Friday, April 1, 2011

A is for Akh

It has begun! Today is the kickoff for the Blogging A to Z challenge so I am incorporating my regular Quote of the Week post into the goal of the challenge and my worldbuilding theme.

Today, A is for Akh.

The meadows are satisfied, the canals are inundated for this N. on this day on which his akh has been given to him, on which his power has been given to him. Raise thyself, O N., take for thyself thy water, gather together thy bones, stand upon thy feet. Thou hast become an akh, the foremost among the akhs. Raise thyself for this thy bread which cannot grow moldy, thy beer which cannot become sour, in order that thou mayest become a Ba through it, that thou mayest become sharp through it, that thou mayest become powerful through it, in order that thou mayest give thereof to him who was before thee. O N., thou art an akh, and thy survivor is an akh.

Today's quote is a passage from the Pyramid Texts which I am quoting from Louis B. Zabkar's A Study of the Ba Concept in Ancient Egyptian Texts. It is an offering ritual performed to render the King into a ba after death. But tomorrow we'll talk about bas, today we're talking about akhs.

The akh is an aspect of what we would call the "soul", the eternal part of a person. It is used at times as an adjective:

"Akh" is a father for his son,
"akh" is a son for his father.

 In those cases it seems to refer to "effectiveness"or "usefulness". At other times when it refers to a part of the person, Jan Assmann translates it as "transfigured ancestral spirit". And in this sense it is used sometimes as something that a person becomes and sometimes as a separate entity that belongs to the person after death. (That same is true of the Ba as well.)

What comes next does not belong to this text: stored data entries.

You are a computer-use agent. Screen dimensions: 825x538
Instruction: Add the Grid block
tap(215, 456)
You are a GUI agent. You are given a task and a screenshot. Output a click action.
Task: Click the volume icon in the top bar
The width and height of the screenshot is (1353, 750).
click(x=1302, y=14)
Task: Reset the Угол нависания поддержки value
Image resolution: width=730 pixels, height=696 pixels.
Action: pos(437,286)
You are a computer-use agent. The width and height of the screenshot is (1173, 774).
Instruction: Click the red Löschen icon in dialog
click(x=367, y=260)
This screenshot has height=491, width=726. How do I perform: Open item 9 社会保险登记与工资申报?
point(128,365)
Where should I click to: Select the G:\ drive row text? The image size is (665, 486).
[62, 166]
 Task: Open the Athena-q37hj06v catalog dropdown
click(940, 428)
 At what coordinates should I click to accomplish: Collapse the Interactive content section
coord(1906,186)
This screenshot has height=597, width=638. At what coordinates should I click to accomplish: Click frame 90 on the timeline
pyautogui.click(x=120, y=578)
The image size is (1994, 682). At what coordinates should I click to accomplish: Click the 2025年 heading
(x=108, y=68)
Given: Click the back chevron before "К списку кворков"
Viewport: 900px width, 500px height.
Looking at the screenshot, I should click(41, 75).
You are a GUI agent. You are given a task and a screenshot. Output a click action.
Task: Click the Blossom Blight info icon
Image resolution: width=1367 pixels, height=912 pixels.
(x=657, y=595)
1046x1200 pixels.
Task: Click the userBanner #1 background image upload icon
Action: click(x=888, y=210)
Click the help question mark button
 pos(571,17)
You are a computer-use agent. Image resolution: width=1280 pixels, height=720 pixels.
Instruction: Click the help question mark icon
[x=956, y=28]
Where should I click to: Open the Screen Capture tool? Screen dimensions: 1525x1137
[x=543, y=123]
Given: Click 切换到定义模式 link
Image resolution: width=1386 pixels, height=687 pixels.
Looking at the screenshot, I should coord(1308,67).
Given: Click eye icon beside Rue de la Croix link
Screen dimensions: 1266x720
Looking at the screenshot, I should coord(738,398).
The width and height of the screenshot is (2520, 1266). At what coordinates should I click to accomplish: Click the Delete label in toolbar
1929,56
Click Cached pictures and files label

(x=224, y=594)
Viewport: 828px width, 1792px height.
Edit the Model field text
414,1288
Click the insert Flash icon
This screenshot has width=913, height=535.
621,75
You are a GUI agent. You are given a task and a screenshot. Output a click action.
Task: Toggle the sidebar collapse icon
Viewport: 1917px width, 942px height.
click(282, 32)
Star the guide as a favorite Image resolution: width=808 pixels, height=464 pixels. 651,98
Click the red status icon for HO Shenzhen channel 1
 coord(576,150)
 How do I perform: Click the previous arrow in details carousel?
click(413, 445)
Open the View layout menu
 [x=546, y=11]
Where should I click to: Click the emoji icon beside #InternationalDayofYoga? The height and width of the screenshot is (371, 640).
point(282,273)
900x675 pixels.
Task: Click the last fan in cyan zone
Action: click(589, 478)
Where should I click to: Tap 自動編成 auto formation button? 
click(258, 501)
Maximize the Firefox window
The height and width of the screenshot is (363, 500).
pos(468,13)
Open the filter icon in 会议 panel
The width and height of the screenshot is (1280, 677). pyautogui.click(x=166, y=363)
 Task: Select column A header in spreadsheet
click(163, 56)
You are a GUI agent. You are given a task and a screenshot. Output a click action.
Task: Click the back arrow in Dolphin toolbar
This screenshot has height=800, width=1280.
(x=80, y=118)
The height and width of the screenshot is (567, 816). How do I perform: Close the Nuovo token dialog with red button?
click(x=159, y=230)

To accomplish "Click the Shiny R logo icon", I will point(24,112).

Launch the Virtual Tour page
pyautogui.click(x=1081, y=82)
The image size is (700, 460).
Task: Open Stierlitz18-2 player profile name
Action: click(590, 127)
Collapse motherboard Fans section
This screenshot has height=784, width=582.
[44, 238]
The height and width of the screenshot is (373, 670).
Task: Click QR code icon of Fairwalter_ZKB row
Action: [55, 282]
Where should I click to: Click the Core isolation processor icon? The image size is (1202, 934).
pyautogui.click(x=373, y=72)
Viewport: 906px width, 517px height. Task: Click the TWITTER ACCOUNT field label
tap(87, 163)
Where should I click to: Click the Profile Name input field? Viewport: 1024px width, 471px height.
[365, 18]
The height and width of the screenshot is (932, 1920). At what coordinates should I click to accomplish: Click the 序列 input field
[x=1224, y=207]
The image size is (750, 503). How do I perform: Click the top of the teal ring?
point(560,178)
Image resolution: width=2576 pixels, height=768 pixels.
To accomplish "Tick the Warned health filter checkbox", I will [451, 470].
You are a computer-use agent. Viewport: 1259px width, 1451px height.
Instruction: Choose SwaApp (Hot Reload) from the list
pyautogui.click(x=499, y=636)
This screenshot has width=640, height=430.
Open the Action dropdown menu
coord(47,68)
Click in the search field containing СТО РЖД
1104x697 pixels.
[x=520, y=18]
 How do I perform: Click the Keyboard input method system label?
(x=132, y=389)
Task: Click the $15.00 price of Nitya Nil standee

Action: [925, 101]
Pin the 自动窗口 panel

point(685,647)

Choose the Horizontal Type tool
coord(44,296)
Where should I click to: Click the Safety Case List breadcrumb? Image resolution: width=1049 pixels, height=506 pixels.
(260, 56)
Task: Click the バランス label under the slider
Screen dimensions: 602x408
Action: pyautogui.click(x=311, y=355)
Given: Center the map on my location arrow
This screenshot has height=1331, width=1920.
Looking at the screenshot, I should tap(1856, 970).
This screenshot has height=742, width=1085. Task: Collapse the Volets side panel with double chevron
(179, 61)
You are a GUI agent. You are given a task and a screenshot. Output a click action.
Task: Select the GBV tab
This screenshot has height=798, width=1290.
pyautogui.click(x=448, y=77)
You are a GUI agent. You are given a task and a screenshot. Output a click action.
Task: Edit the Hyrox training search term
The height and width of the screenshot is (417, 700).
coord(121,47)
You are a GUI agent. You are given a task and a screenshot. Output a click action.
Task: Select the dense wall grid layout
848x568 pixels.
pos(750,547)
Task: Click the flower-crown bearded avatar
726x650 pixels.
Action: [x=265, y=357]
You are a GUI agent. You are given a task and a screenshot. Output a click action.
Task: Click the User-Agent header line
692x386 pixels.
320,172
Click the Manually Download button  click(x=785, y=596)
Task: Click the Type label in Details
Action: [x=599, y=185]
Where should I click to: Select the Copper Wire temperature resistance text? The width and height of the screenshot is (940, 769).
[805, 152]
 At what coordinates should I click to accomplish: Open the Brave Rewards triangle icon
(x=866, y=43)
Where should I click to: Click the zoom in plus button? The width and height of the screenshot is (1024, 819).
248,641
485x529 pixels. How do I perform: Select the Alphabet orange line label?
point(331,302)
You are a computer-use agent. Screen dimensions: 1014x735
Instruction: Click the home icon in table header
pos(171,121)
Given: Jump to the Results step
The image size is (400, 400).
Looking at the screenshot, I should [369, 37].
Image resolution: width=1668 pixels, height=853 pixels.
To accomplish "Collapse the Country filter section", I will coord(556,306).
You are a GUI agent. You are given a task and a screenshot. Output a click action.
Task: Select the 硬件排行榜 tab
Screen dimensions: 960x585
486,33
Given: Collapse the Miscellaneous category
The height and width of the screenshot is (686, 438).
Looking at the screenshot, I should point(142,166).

The Egyptians had a very unique view of "personhood". They did not divide a person into "body and soul" or a set of dual physical and spiritual aspects as western culture does. There were up to 14 different aspects of a person named in some texts including the akh, the ba, the "corpse" and two different kinds of "heart". A natural aspect of death was the dissolution of the connectivity between these different parts and their subsequent reassembly in the afterlife.

We cannot fully understand the Egyptian perspective on this subject since the texts take the understanding of it for granted. Some of it can appear contradictory or contrary to common sense. That was one thing I had to work out for my own fantasy world. My goal was to take those beliefs and try to put them together in a way that made sense within a natural world where they weren't just beliefs but were the true way the world works. I'll go into more detail on my results for tomorrow's B for Ba post.

3 comments:

  1. Excellent choice. And original. The Ancient Egyptians were amazing in so many ways.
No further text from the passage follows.